You have to hand it to Animal Collective. Having crafted one of the most highly critically acclaimed albums of the year should be enough for any band, but the Baltimore trio seem more than keen to keep churning out new work. With a feature length film debuting at next month's Sundance festival and now this EP, it's been a prolific twelve months for a band that seems incapable of sitting still.

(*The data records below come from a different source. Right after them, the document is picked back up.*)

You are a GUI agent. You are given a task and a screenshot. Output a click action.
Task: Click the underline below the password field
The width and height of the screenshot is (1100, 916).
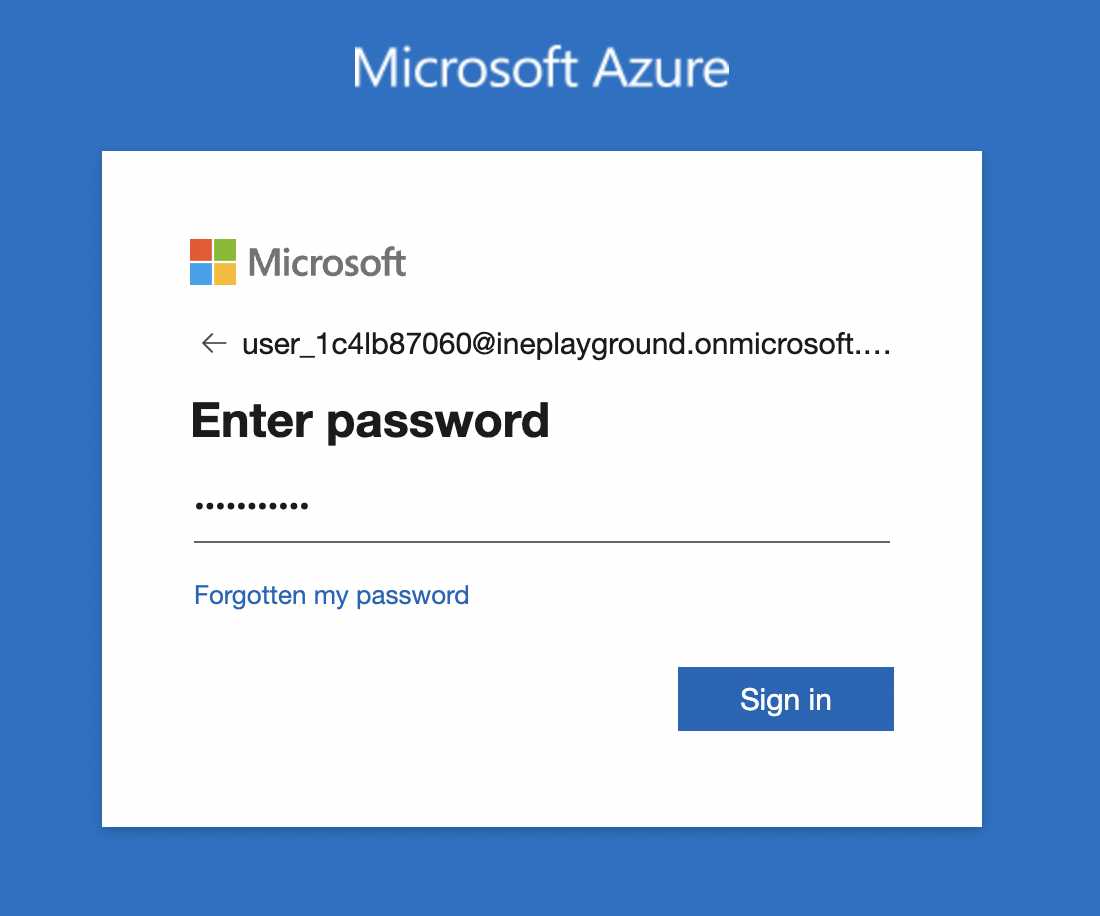tap(541, 542)
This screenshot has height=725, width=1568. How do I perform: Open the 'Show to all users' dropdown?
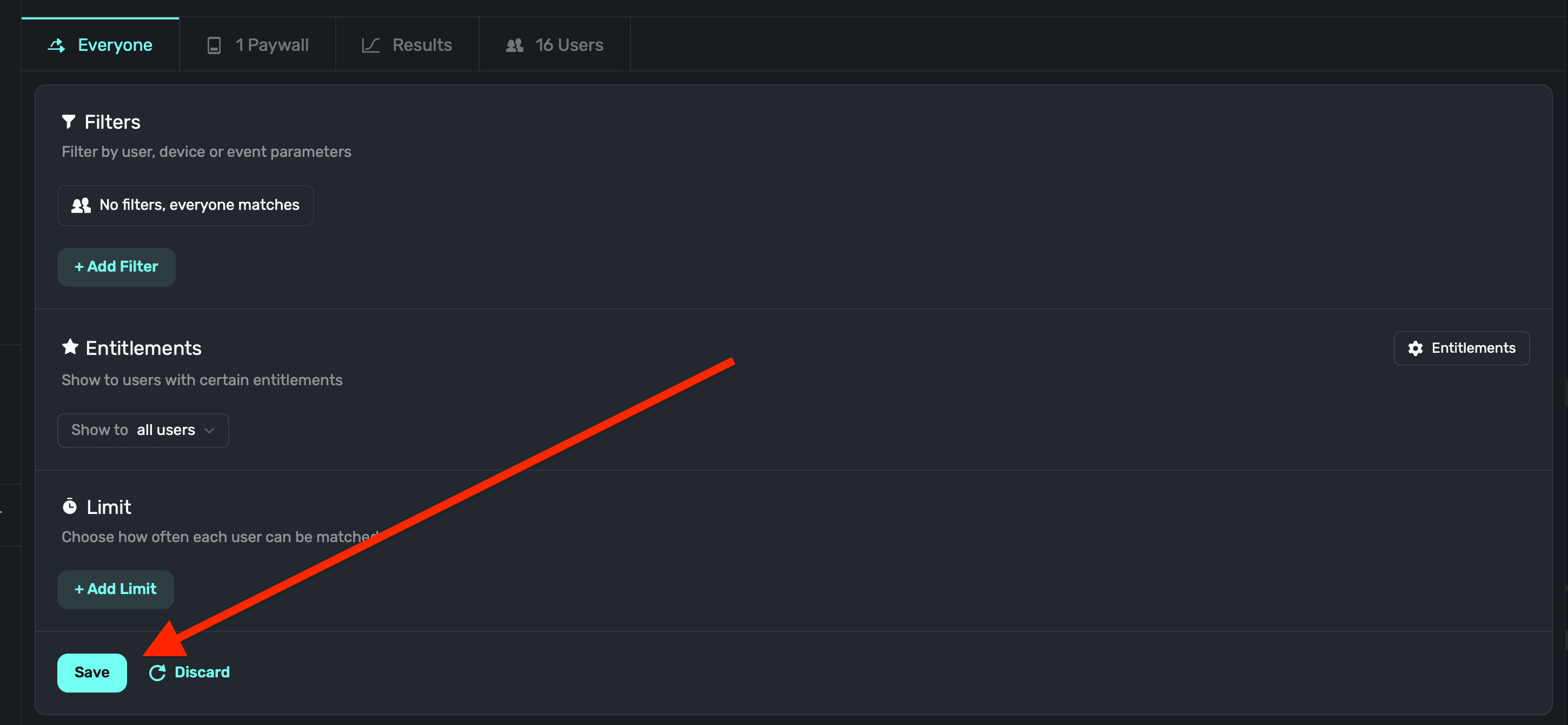pyautogui.click(x=143, y=430)
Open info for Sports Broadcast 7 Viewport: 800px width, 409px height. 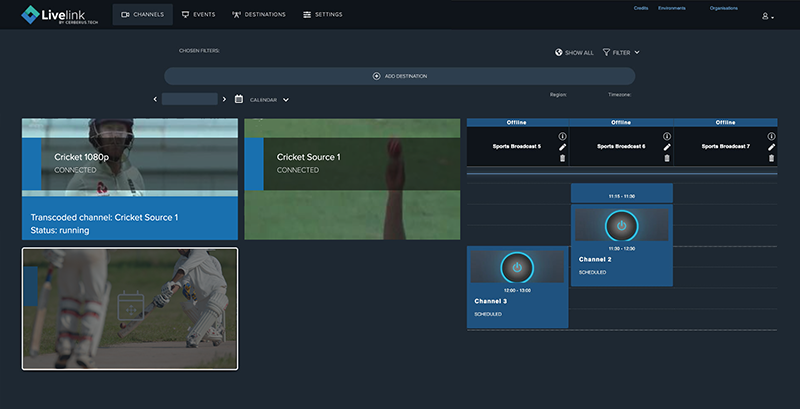771,136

Notably, Fall Be Kind is far from simply Merriweather Post Pavilion: The Deleted Scenes. Rather, we are presented with a record yet more sprawling, more experimental and more genre-bending than its predecessor. The three highlights of the EP – 'Graze', 'What Would I Want? Sky', and 'I Think I Can' – are all distinguishable by their dichotomous structures; ambience and dream-like noise in the tracks’ first/second halves stands in contrast with melodic, catchy and often downright cute moments in the opposing halves to powerful effect (the pan flute loop in 'Graze' is enough to melt even the iciest of cynics’ hearts). It's a wonderful juxtaposition, and the other two tracks on the EP seem less memorable for their conventional linearness. They are by no means filler though; the brooding, reverb-laden 'On a Highway', suggests that Animal Collective have the potential to evolve yet again from their current state into something altogether darker.

A strong EP is a special and rare thing, even more so when it can be viewed as a separate entity to the album that preceded it: Fall Be Kind is just that. Animal Collective have successfully untethered themselves from their less accessible past but this EP proves that they remain a fearless and unique creative force in modern music.